L’informatique quantique permettra de les anticiper au lieu de passer par l’expérience. C’est un champ exceptionnel de recherche qui s’ouvre. Quant à la cybersécurité quantique, elle va se déployer dans les institutions, la défense, les transactions financières… bien avant qu’elle ne concerne le simple citoyen.

TeQuantS en quelques mots

TeQuantS est l’acronyme de Technological development for space-based Quantum reSource Distribution. Il fait l’objet d’un contrat entre l’Agence Spatiale Européenne et Thales Alenia Space pour développer les technologies de communications quantiques entre l’espace et la Terre qui permettront demain au groupe de réaliser des satellites et stations sol optiques.
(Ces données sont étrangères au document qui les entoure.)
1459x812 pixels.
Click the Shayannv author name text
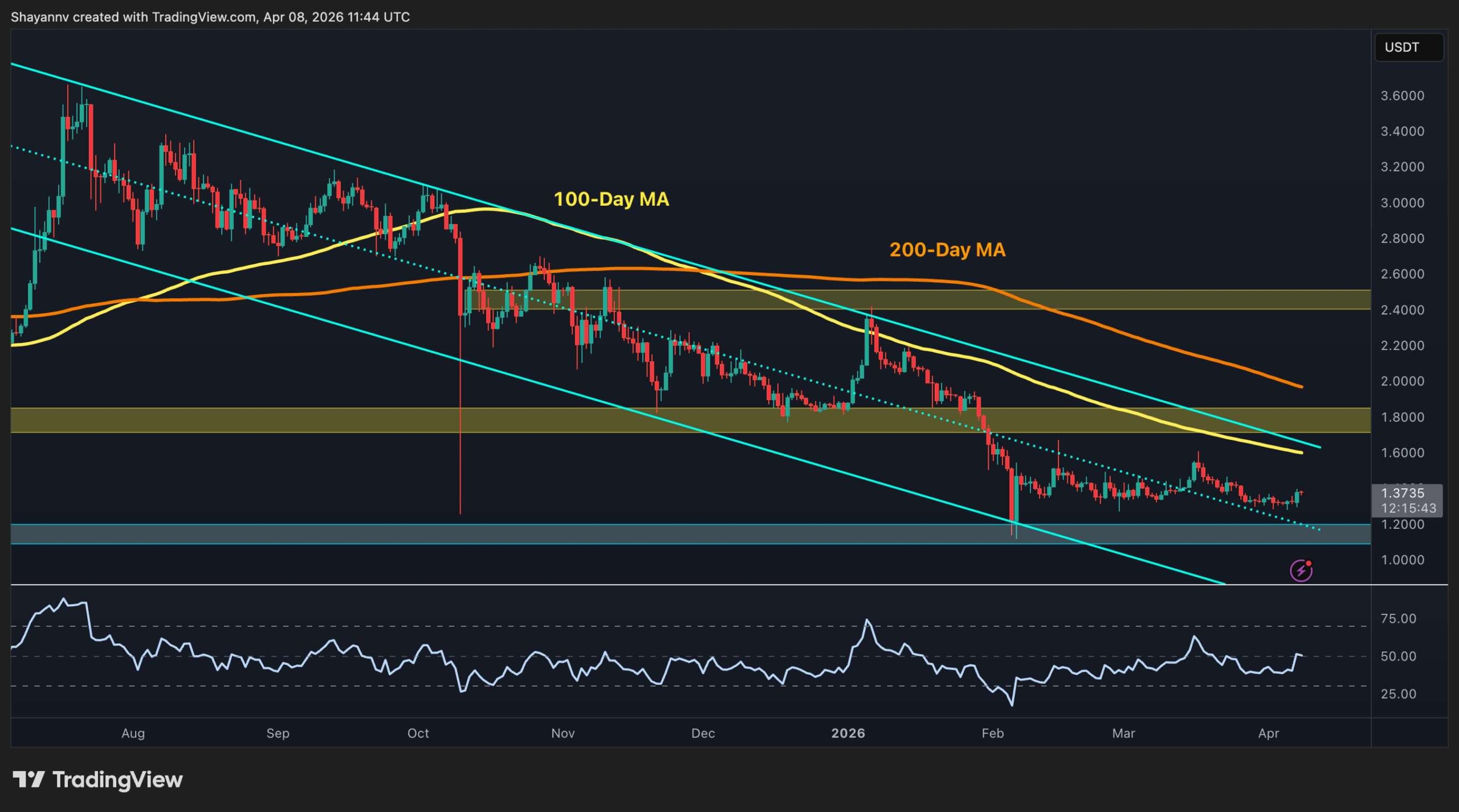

Le consortium réunit aussi les expertises de Airbus Defence and Space (systèmes quantiques), des start-ups et PME Alpao (optique adaptative), Aurea Technology (équipements et composants quantiques), Bertin Technologies (systèmes optomécaniques), Miratlas (métrologie du canal atmosphérique), OGS Technologies (stations sol optiques de communications), QTLabs (distribution de clés quantiques), Sigmaworks (synchronisation du canal quantique) et les laboratoires LIP6/Sorbonne Université (systèmes quantiques) et INPHYNI – Université Côte d’Azur/ CNRS (systèmes quantiques).